### Data excerpts:
|---|

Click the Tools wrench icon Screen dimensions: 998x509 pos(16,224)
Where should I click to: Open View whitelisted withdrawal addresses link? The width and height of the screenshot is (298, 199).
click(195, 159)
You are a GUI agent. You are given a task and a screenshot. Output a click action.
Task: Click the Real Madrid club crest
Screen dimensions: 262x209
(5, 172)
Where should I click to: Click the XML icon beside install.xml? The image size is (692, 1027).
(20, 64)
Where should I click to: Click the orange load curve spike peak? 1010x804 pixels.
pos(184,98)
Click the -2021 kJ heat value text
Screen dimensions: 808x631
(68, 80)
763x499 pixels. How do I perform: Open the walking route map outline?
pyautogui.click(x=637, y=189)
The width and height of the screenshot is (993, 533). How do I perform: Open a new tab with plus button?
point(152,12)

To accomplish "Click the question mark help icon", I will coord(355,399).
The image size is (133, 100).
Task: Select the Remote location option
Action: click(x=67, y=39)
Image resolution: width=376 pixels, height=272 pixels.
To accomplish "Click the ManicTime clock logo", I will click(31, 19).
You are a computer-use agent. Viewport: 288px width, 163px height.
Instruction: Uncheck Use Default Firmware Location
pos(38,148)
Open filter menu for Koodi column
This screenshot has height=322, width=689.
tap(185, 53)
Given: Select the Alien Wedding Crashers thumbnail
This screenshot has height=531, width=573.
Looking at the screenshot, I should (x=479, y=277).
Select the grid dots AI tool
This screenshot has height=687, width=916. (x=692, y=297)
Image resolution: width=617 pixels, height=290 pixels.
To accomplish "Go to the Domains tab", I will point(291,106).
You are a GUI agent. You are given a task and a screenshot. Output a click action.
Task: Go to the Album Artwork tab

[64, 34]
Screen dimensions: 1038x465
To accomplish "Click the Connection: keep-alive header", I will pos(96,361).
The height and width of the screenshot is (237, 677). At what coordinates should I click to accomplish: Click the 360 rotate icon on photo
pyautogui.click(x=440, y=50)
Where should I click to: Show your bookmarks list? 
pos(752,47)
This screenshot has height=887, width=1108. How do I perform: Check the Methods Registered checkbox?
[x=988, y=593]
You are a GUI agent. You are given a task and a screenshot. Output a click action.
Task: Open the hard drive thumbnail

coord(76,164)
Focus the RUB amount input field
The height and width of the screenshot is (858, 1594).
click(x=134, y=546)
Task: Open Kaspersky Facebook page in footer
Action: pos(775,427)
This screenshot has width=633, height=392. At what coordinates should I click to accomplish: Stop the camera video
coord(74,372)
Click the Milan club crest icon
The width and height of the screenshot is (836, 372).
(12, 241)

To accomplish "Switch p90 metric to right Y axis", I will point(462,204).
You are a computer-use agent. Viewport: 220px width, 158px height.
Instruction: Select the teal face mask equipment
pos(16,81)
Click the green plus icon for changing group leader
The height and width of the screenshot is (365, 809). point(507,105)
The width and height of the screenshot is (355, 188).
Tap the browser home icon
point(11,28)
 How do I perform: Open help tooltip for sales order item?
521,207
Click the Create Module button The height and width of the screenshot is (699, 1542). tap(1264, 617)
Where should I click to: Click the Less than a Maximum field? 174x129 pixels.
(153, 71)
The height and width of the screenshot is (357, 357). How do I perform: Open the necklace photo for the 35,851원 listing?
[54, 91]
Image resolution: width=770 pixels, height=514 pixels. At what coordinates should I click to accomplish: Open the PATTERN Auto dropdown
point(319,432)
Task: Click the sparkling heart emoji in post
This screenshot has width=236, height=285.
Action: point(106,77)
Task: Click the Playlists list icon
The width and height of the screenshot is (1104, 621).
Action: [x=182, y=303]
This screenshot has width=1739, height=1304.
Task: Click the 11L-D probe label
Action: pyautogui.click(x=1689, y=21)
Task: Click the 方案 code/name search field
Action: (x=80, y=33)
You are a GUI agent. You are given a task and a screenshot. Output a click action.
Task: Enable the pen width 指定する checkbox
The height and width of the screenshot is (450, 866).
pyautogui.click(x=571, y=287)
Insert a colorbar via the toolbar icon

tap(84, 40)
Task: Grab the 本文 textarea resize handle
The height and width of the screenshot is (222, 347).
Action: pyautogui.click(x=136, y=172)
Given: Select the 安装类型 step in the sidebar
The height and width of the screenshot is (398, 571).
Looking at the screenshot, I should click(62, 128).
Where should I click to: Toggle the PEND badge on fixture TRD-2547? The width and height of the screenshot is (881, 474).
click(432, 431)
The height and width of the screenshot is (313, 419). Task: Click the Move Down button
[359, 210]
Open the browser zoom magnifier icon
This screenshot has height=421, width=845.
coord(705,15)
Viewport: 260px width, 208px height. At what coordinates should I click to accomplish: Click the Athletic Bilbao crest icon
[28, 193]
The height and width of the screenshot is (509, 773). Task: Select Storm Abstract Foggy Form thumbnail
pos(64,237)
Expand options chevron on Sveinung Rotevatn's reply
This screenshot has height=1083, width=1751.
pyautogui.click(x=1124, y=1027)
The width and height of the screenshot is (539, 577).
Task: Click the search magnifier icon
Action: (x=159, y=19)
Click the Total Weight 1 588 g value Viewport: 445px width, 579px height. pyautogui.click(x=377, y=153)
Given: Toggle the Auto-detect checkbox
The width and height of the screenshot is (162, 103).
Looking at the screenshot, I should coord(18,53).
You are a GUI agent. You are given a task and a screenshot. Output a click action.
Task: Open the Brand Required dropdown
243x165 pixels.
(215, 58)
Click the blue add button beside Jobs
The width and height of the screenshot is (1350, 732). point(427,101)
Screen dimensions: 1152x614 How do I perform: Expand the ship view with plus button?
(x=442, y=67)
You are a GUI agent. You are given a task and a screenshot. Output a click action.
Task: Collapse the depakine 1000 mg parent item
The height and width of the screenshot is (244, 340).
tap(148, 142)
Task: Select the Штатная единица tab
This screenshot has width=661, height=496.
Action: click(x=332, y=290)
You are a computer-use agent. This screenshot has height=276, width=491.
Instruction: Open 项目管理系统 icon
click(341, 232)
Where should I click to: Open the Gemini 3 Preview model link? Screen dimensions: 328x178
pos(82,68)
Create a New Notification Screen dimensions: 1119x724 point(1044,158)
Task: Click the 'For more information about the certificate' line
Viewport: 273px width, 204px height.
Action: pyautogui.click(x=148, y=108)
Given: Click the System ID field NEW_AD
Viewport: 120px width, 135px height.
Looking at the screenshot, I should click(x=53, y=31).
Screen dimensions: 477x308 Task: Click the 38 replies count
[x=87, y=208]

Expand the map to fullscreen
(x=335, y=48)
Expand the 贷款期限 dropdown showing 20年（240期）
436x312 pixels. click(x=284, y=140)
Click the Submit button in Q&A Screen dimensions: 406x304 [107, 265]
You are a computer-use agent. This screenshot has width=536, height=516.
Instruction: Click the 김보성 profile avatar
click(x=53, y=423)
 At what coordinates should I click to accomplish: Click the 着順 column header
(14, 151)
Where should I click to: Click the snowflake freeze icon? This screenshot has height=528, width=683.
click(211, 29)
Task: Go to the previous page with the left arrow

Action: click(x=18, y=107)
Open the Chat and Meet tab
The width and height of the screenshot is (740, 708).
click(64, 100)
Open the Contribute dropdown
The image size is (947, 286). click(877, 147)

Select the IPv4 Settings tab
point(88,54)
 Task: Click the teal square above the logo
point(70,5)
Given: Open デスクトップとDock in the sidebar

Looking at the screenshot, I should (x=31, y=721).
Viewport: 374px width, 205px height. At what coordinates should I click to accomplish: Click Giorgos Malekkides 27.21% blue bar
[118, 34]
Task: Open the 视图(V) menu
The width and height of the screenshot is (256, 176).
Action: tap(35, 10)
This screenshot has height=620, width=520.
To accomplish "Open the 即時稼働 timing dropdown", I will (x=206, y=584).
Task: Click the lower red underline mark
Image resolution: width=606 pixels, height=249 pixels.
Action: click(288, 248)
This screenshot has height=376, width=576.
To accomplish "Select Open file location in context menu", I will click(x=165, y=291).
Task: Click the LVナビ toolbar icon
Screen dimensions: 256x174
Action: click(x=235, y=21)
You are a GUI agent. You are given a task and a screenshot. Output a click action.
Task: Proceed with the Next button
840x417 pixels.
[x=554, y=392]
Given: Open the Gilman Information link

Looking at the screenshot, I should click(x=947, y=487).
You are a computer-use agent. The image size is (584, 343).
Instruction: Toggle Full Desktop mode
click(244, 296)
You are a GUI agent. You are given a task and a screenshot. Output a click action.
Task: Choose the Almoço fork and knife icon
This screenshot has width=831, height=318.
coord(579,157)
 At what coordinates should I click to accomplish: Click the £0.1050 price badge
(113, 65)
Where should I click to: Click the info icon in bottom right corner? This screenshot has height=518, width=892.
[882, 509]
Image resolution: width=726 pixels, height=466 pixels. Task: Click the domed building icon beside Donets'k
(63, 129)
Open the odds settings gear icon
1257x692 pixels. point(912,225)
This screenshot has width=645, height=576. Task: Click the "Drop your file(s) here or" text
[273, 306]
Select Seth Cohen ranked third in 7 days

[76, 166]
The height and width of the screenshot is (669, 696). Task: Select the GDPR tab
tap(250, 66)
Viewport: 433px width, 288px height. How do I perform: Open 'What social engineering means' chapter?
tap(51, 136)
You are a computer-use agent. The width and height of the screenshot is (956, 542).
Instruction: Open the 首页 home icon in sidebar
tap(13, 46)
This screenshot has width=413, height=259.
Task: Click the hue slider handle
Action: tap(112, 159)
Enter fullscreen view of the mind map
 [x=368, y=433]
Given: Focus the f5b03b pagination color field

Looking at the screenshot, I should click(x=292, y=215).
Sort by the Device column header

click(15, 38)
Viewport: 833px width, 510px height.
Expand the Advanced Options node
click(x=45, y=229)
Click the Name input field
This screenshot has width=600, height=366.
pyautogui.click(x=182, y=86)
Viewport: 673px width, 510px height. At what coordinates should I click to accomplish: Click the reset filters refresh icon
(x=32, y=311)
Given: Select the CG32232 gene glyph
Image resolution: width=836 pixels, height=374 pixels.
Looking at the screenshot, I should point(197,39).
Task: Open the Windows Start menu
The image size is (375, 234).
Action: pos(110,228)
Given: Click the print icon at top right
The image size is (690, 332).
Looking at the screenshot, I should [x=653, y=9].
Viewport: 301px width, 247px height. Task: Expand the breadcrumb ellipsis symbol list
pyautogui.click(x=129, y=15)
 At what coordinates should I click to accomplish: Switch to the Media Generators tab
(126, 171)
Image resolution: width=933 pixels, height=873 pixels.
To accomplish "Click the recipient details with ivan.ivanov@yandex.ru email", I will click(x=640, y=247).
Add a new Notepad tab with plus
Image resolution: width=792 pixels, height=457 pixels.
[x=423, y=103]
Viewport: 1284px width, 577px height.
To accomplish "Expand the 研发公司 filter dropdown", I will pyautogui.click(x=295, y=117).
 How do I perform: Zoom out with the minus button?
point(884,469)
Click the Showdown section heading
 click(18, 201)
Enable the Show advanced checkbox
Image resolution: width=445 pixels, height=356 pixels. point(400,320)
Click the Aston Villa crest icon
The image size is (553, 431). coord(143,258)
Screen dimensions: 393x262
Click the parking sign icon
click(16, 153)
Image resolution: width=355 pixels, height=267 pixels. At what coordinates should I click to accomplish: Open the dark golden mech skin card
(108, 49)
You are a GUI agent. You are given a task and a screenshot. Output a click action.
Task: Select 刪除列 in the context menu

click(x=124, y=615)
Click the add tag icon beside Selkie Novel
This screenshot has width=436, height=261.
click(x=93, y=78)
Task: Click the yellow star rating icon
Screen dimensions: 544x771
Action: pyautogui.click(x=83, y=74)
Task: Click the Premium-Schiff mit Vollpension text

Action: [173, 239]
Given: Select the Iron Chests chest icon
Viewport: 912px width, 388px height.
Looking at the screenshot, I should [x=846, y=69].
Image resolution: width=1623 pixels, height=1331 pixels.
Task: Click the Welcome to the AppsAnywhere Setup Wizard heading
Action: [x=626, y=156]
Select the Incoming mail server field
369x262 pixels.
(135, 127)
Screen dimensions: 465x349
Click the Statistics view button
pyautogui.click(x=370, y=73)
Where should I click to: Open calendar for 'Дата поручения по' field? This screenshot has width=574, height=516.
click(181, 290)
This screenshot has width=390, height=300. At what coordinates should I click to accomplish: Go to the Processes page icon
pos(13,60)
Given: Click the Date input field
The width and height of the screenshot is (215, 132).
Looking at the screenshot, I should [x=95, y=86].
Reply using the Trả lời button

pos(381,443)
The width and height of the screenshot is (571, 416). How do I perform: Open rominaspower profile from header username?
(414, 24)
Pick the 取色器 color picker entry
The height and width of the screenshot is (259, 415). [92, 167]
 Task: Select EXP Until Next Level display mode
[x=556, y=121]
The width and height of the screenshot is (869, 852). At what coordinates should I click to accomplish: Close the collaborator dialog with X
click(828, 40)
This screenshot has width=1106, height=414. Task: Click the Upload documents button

|---|

### Work request:
Using the entries above, extract exactly the span from the line with "Image resolution: width=606" to the line with "You are a computer-use agent. The width", both lines included; leave out everything else.

### Answer area:
Image resolution: width=606 pixels, height=249 pixels.
Action: click(288, 248)
This screenshot has height=376, width=576.
To accomplish "Select Open file location in context menu", I will click(x=165, y=291).
Task: Click the LVナビ toolbar icon
Screen dimensions: 256x174
Action: click(x=235, y=21)
You are a GUI agent. You are given a task and a screenshot. Output a click action.
Task: Proceed with the Next button
840x417 pixels.
[x=554, y=392]
Given: Open the Gilman Information link

Looking at the screenshot, I should click(x=947, y=487).
You are a computer-use agent. The image size is (584, 343).
Instruction: Toggle Full Desktop mode
click(244, 296)
You are a GUI agent. You are given a task and a screenshot. Output a click action.
Task: Choose the Almoço fork and knife icon
This screenshot has width=831, height=318.
coord(579,157)
 At what coordinates should I click to accomplish: Click the £0.1050 price badge
(113, 65)
Where should I click to: Click the info icon in bottom right corner? This screenshot has height=518, width=892.
[882, 509]
Image resolution: width=726 pixels, height=466 pixels. Task: Click the domed building icon beside Donets'k
(63, 129)
Open the odds settings gear icon
1257x692 pixels. point(912,225)
This screenshot has width=645, height=576. Task: Click the "Drop your file(s) here or" text
[273, 306]
Select Seth Cohen ranked third in 7 days

[76, 166]
The height and width of the screenshot is (669, 696). Task: Select the GDPR tab
tap(250, 66)
Viewport: 433px width, 288px height. How do I perform: Open 'What social engineering means' chapter?
tap(51, 136)
You are a computer-use agent. The width and height of the screenshot is (956, 542).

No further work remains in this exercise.